Thursday, July 2, 2015

Providing Uniform Instruction Using Web-Based, Asynchronous Technology in a Geographically Distributed Clinical Clerkship: Analysis of Student Participation and Satisfaction

Don Peska, DO, FACOS, MEd
Texas College of Osteopathic Medicine

As medical schools in the United States increase their class size, many are forced to extend their teaching affiliations outside of their immediate communities in order to provide adequate clinical experiences for their students. Georgraphic distribution threatens the ability to provide the uniform learning opportunities that students need and accrediting bodies require. The purpose of this work was to determine if the sophistication and availability of Internet technology may provide a solution for this challenge.

Sixty-three third-year medical students from the University of North Texas Health Sciences Center enrolled in an eight-week core clinical clerkship in surgery were required to take part in a Web-based, asynchronous interactive instructional module designed to provide opportunities for higher order thinking through analysis, synthesis and reflective learning. Quantitative and qualitative measures of participation were determined by interrogating the frequency of their interaction and the content of their online discussion. At the compltion of the clerkship stuents completed an attitude survey of their experience to determine both positive and negative attributes of the Web-based learning module.

Students found little difficulty in navigating the Web-based module and were readily able to meet the requirements for completing weekly projects and participating in asynchronous, online discussions. The content of their discussion, as determined by message coding, identified the critical thinking needed to acquire abstract conceptualization of the problems presented. Students found the content fo the module relevant to the clerkship and most valued the participation of an instructor/facilitator to provide feedback on their work.
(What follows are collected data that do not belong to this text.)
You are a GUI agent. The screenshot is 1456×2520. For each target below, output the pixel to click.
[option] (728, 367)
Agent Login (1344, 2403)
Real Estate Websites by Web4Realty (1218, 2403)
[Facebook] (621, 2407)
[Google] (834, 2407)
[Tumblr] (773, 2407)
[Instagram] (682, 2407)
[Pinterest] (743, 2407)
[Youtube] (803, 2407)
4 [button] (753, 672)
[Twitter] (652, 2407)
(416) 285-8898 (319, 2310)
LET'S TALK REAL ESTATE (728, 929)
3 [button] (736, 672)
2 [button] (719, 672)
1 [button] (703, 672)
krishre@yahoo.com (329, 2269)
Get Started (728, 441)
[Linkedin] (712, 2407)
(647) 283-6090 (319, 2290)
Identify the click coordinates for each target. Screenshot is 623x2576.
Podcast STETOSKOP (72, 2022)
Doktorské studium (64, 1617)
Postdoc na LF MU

Although they prefer classroom-based instruction stuents indicated that the Web-based module provided an enhancement to their overall cognitive learning experience in the clerkship.

The application of Web-based technology appears to afford an acceptable teaching alternative when face-to-face instruction cannot be provided. Further study of the impact of instructional design on the quality of higher order thinking in this domain is needed as is an appreciation for the dynamics of group learning in a virtual environment.